#### [INPUT DATA]
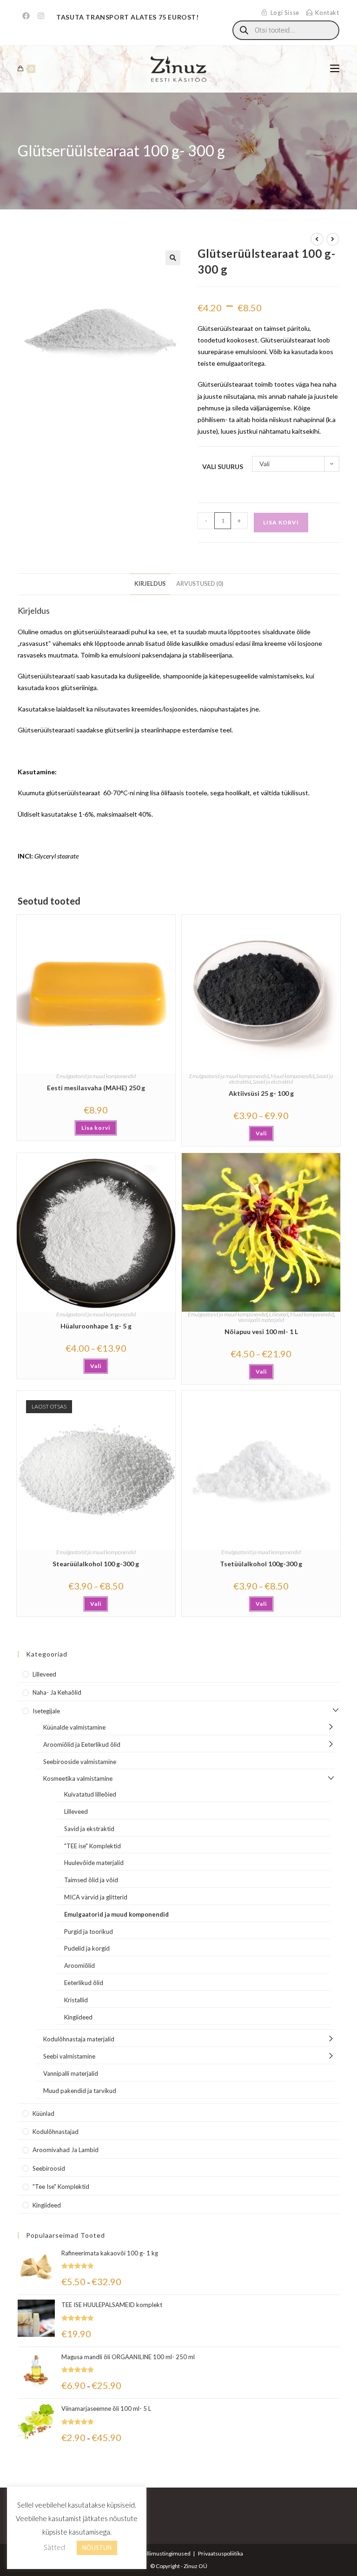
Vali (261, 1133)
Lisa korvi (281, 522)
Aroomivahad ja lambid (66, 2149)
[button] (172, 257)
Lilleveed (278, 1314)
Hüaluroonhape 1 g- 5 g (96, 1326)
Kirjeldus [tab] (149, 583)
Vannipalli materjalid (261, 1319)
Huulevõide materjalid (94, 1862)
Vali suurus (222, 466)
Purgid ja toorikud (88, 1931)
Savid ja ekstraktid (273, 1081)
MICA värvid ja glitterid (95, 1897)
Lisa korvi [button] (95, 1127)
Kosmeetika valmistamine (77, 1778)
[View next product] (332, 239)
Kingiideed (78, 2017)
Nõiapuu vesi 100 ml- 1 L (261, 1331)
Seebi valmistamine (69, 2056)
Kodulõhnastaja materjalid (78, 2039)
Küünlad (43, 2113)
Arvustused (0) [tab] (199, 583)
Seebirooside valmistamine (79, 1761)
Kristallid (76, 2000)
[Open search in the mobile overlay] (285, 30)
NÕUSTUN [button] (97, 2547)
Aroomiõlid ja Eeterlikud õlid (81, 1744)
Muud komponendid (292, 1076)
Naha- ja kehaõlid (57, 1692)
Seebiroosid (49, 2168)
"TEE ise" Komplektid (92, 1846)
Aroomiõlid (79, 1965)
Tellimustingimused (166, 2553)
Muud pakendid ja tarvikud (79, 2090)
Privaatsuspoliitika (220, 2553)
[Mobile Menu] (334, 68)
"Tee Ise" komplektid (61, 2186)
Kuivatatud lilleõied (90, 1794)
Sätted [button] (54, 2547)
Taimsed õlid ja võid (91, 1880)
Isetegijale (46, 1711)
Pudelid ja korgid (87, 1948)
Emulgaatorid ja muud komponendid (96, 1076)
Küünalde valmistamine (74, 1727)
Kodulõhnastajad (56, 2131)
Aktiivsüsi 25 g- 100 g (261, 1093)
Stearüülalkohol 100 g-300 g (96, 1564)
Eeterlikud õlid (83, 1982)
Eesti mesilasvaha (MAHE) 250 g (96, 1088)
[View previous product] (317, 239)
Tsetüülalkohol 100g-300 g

#### [YOUR OBJECTIVE]
Which lines run from the one holding "Vali suurus (222, 466)" through the one holding "Kristallid (76, 2000)" in the records above? Repeat them exactly, both included, and nothing more.

#### [RESPONSE]
Vali suurus (222, 466)
Purgid ja toorikud (88, 1931)
Savid ja ekstraktid (273, 1081)
MICA värvid ja glitterid (95, 1897)
Lisa korvi [button] (95, 1127)
Kosmeetika valmistamine (77, 1778)
[View next product] (332, 239)
Kingiideed (78, 2017)
Nõiapuu vesi 100 ml- 1 L (261, 1331)
Seebi valmistamine (69, 2056)
Kodulõhnastaja materjalid (78, 2039)
Küünlad (43, 2113)
Arvustused (0) [tab] (199, 583)
Seebirooside valmistamine (79, 1761)
Kristallid (76, 2000)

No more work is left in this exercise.